When it's your slow season: wake up the people you already know.

Time: about 45 minutes to set up Cost: $0 Updated Jun 21, 2026

The move is to skip chasing strangers and instead win back the people who already loved you and drifted. A slow season tempts you to spend money you don't have on brand-new customers. But your warmest, cheapest business is people who came once and simply forgot you.

If you have a hundred past customers you've lost touch with, you don't need a single new face to rescue a slow week. Imagine just one in five of them coming back once. That's twenty filled tables you already earned, sitting there waiting for a single warm message.
Why the obvious reaction backfires

The instinct in a slump is a desperate discount blasted at everyone. Blanket discounts train people to wait for sales and quietly say you were overpriced before. Worse, they aim at strangers. The people most likely to come back this week are the ones who already loved you.

Do this, in order
  1. Make a list of past customers you can reach. Phone contacts, email list, anyone who follows you, regulars you haven't seen lately. Even 20 names is enough to start.
  2. Reach out personally, not as a broadcast. One-to-one beats a mass blast every time. Use the message below. Sound like a person who noticed they've been gone, not a business running a promo.
  3. Give them a reason that feels personal, not a fire sale. "Your usual is back," "we saved you the corner table," "first one's on me." Specific and warm beats a percentage off.
  4. Pick one quiet weekday and make it a tiny event. A theme night, a small treat, something to come back for.

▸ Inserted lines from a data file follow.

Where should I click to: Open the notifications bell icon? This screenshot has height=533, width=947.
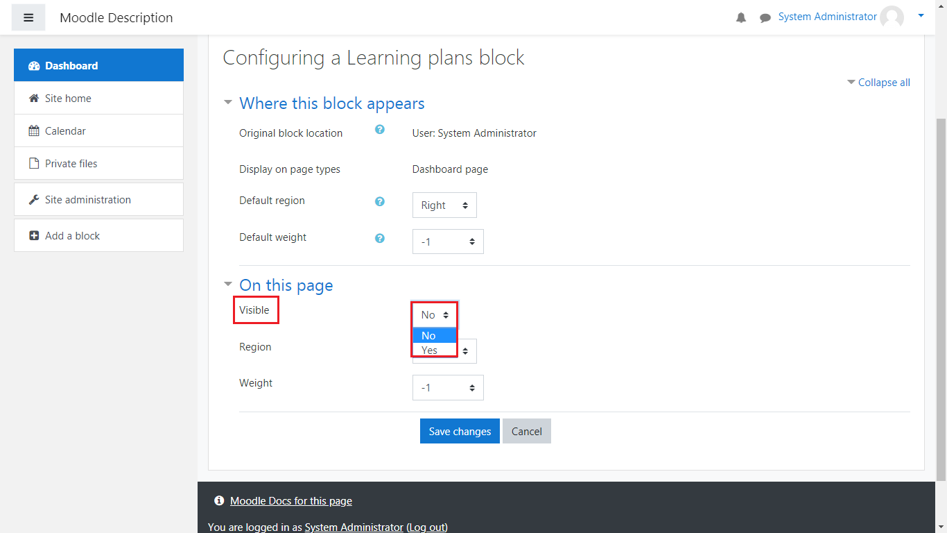coord(741,18)
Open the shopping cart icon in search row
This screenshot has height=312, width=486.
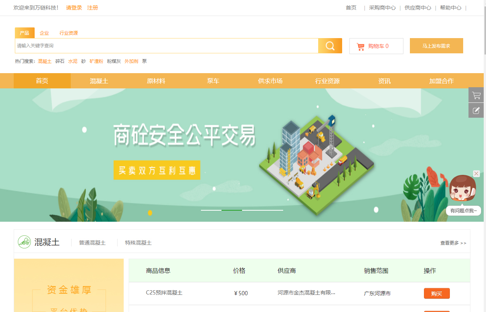tap(360, 46)
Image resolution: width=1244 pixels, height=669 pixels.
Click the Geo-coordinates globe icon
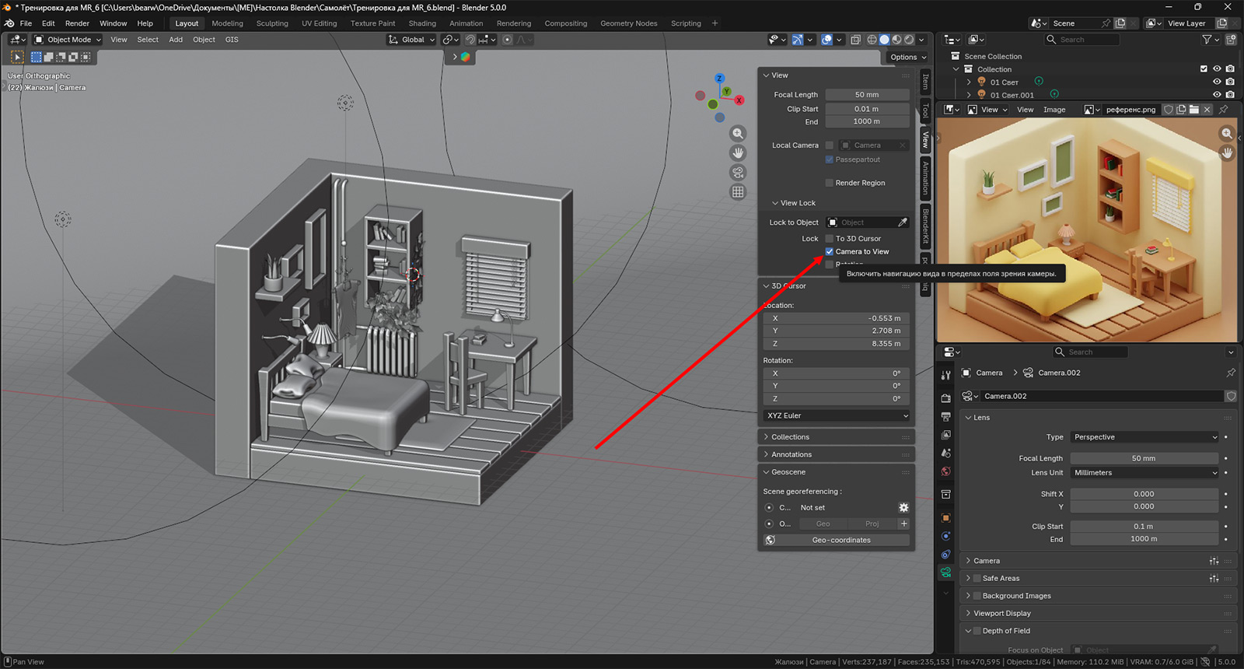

A reason on the calendar fills a slow day better than an open invitation.
The "we miss you" message
Hi [name]! It's [your name] from [place]. I realized we haven't seen you in a bit and just wanted to say we'd love to have you back. If you come in this week, your [their usual / a little treat] is on us. Hope you're doing well.
What this looks like for a real ramen shop
January is dead. The owner texts forty past regulars personally: “It’s Mai from the ramen shop, haven’t seen you in a while, your usual tonkotsu is on me if you swing by this week.” A quarter of them come in. They turn the deadest Tuesday into a small “rainy-day ramen” night.

Using their name and their usual is the trick. It proves you remember them, which no discount code can fake, and it's why this works when a generic "20% off" email gets ignored.

You're done when

You've personally reached out to at least 20 past customers and put one small event on a slow weekday. You turned your quietest stretch into a reunion instead of a fire sale.